Stored data
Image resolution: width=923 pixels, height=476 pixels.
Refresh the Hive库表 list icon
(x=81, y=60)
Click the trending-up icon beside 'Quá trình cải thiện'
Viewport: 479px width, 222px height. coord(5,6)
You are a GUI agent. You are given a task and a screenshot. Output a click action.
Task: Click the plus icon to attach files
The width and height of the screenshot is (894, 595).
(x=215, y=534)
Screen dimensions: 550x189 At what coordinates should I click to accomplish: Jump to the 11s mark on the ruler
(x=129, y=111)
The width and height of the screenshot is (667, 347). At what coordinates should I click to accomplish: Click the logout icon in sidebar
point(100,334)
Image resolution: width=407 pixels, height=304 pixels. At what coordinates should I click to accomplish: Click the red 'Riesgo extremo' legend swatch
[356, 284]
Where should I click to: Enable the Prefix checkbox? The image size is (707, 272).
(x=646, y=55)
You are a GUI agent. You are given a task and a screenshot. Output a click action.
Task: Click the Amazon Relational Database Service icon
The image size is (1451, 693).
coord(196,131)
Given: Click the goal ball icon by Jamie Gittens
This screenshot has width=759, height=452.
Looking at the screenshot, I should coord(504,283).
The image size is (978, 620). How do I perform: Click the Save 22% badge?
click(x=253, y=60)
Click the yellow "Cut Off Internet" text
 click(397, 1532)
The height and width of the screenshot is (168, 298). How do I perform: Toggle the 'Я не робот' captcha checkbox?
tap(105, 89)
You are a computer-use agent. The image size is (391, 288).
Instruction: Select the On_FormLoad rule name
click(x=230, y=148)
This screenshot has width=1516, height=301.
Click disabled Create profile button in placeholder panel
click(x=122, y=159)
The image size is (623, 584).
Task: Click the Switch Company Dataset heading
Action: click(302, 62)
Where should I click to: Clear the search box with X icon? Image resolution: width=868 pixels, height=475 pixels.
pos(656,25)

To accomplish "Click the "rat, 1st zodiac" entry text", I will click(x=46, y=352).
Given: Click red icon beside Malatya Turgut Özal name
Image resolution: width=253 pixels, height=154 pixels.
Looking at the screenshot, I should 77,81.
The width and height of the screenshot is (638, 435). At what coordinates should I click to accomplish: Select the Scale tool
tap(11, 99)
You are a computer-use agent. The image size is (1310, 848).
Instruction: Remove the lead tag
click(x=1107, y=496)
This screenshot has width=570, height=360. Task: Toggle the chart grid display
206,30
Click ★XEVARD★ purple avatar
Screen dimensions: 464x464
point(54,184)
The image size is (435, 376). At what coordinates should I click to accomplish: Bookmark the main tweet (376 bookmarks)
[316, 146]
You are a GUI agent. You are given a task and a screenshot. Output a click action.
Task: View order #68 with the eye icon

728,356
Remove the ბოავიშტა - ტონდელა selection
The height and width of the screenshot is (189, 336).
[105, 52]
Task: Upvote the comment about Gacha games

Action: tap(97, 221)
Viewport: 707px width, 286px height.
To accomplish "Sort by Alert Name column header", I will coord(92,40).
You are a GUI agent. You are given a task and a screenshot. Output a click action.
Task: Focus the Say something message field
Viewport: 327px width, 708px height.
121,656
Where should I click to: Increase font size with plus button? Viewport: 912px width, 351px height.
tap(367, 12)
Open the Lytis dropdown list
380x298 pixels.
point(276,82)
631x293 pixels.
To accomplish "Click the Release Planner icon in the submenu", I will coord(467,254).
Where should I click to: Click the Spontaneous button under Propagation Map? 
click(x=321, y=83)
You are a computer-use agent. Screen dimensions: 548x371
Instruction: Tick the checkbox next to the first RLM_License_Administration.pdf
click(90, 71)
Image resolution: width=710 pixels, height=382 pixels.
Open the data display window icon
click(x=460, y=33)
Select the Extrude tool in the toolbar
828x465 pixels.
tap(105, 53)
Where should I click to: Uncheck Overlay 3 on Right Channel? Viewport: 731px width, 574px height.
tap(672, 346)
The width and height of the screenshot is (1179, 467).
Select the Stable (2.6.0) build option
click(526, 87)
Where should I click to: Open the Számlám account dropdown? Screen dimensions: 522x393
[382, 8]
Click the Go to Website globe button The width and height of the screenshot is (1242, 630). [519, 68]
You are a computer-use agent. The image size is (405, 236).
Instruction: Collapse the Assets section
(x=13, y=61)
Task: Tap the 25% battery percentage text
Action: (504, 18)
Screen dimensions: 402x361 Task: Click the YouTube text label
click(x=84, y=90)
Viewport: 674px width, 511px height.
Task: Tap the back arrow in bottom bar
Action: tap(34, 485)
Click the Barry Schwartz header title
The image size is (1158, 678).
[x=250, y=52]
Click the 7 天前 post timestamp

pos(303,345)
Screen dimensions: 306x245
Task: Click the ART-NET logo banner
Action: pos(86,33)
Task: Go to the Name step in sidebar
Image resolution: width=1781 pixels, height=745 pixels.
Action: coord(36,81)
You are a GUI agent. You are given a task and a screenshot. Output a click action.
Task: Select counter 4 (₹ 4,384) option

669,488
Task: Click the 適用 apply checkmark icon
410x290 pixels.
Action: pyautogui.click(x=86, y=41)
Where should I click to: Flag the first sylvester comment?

▸ **Aim of the task**
Repeat the entries exactly, all of them.

▸ **Your response**
Image resolution: width=923 pixels, height=476 pixels.
Refresh the Hive库表 list icon
(x=81, y=60)
Click the trending-up icon beside 'Quá trình cải thiện'
Viewport: 479px width, 222px height. coord(5,6)
You are a GUI agent. You are given a task and a screenshot. Output a click action.
Task: Click the plus icon to attach files
The width and height of the screenshot is (894, 595).
(x=215, y=534)
Screen dimensions: 550x189 At what coordinates should I click to accomplish: Jump to the 11s mark on the ruler
(x=129, y=111)
The width and height of the screenshot is (667, 347). At what coordinates should I click to accomplish: Click the logout icon in sidebar
point(100,334)
Image resolution: width=407 pixels, height=304 pixels. At what coordinates should I click to accomplish: Click the red 'Riesgo extremo' legend swatch
[356, 284]
Where should I click to: Enable the Prefix checkbox? The image size is (707, 272).
(x=646, y=55)
You are a GUI agent. You are given a task and a screenshot. Output a click action.
Task: Click the Amazon Relational Database Service icon
The image size is (1451, 693).
coord(196,131)
Given: Click the goal ball icon by Jamie Gittens
This screenshot has width=759, height=452.
Looking at the screenshot, I should coord(504,283).
The image size is (978, 620). How do I perform: Click the Save 22% badge?
click(x=253, y=60)
Click the yellow "Cut Off Internet" text
 click(397, 1532)
The height and width of the screenshot is (168, 298). How do I perform: Toggle the 'Я не робот' captcha checkbox?
tap(105, 89)
You are a computer-use agent. The image size is (391, 288).
Instruction: Select the On_FormLoad rule name
click(x=230, y=148)
This screenshot has width=1516, height=301.
Click disabled Create profile button in placeholder panel
click(x=122, y=159)
The image size is (623, 584).
Task: Click the Switch Company Dataset heading
Action: click(302, 62)
Where should I click to: Clear the search box with X icon? Image resolution: width=868 pixels, height=475 pixels.
pos(656,25)

To accomplish "Click the "rat, 1st zodiac" entry text", I will click(x=46, y=352).
Given: Click red icon beside Malatya Turgut Özal name
Image resolution: width=253 pixels, height=154 pixels.
Looking at the screenshot, I should 77,81.
The width and height of the screenshot is (638, 435). At what coordinates should I click to accomplish: Select the Scale tool
tap(11, 99)
You are a computer-use agent. The image size is (1310, 848).
Instruction: Remove the lead tag
click(x=1107, y=496)
This screenshot has width=570, height=360. Task: Toggle the chart grid display
206,30
Click ★XEVARD★ purple avatar
Screen dimensions: 464x464
point(54,184)
The image size is (435, 376). At what coordinates should I click to accomplish: Bookmark the main tweet (376 bookmarks)
[316, 146]
You are a GUI agent. You are given a task and a screenshot. Output a click action.
Task: View order #68 with the eye icon

728,356
Remove the ბოავიშტა - ტონდელა selection
The height and width of the screenshot is (189, 336).
[105, 52]
Task: Upvote the comment about Gacha games

Action: tap(97, 221)
Viewport: 707px width, 286px height.
To accomplish "Sort by Alert Name column header", I will coord(92,40).
You are a GUI agent. You are given a task and a screenshot. Output a click action.
Task: Focus the Say something message field
Viewport: 327px width, 708px height.
121,656
Where should I click to: Increase font size with plus button? Viewport: 912px width, 351px height.
tap(367, 12)
Open the Lytis dropdown list
380x298 pixels.
point(276,82)
631x293 pixels.
To accomplish "Click the Release Planner icon in the submenu", I will coord(467,254).
Where should I click to: Click the Spontaneous button under Propagation Map? 
click(x=321, y=83)
You are a computer-use agent. Screen dimensions: 548x371
Instruction: Tick the checkbox next to the first RLM_License_Administration.pdf
click(90, 71)
Image resolution: width=710 pixels, height=382 pixels.
Open the data display window icon
click(x=460, y=33)
Select the Extrude tool in the toolbar
828x465 pixels.
tap(105, 53)
Where should I click to: Uncheck Overlay 3 on Right Channel? Viewport: 731px width, 574px height.
tap(672, 346)
The width and height of the screenshot is (1179, 467).
Select the Stable (2.6.0) build option
click(526, 87)
Where should I click to: Open the Számlám account dropdown? Screen dimensions: 522x393
[382, 8]
Click the Go to Website globe button The width and height of the screenshot is (1242, 630). [519, 68]
You are a computer-use agent. The image size is (405, 236).
Instruction: Collapse the Assets section
(x=13, y=61)
Task: Tap the 25% battery percentage text
Action: (504, 18)
Screen dimensions: 402x361 Task: Click the YouTube text label
click(x=84, y=90)
Viewport: 674px width, 511px height.
Task: Tap the back arrow in bottom bar
Action: tap(34, 485)
Click the Barry Schwartz header title
The image size is (1158, 678).
[x=250, y=52]
Click the 7 天前 post timestamp

pos(303,345)
Screen dimensions: 306x245
Task: Click the ART-NET logo banner
Action: pos(86,33)
Task: Go to the Name step in sidebar
Image resolution: width=1781 pixels, height=745 pixels.
Action: coord(36,81)
You are a GUI agent. You are given a task and a screenshot. Output a click action.
Task: Select counter 4 (₹ 4,384) option

669,488
Task: Click the 適用 apply checkmark icon
410x290 pixels.
Action: pyautogui.click(x=86, y=41)
Where should I click to: Flag the first sylvester comment?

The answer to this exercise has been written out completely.